**Work request**
From the entries below, copy each line in which the word "height" occurs.
Source records Start Marker
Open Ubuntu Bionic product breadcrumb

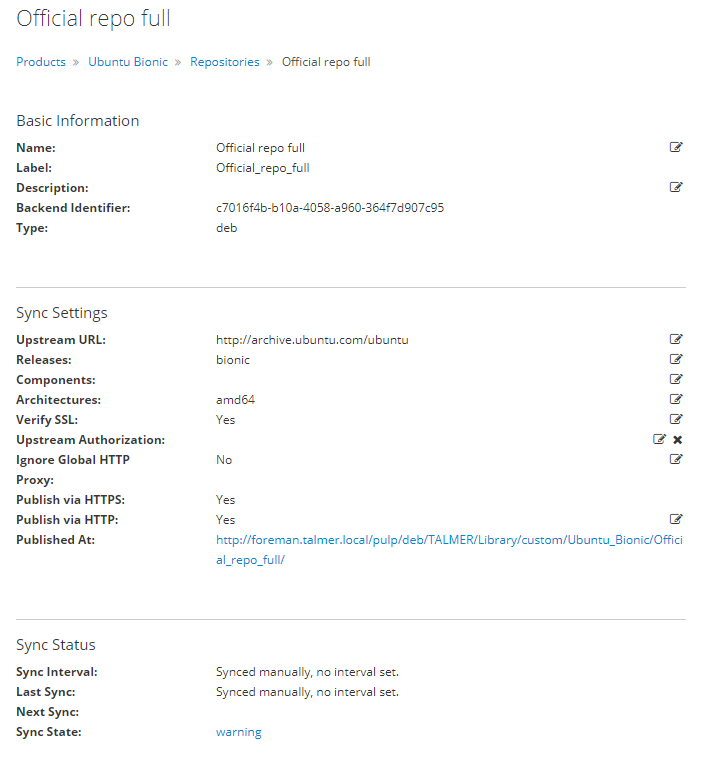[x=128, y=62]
Source records End Marker
Source records Start Marker
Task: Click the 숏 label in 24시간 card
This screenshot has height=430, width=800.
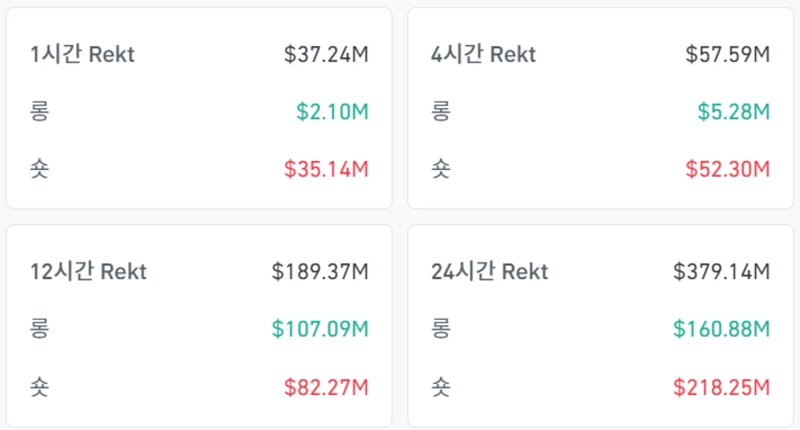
Source records End Marker
Source records Start Marker
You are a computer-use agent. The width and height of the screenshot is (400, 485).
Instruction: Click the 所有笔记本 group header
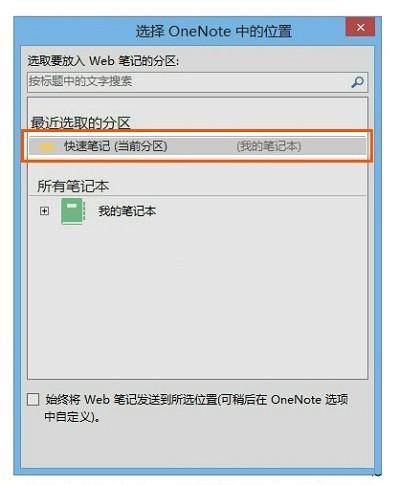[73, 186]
Source records End Marker
**Completed exercise**
This screenshot has height=430, width=800.
You are a computer-use agent. The width and height of the screenshot is (400, 485).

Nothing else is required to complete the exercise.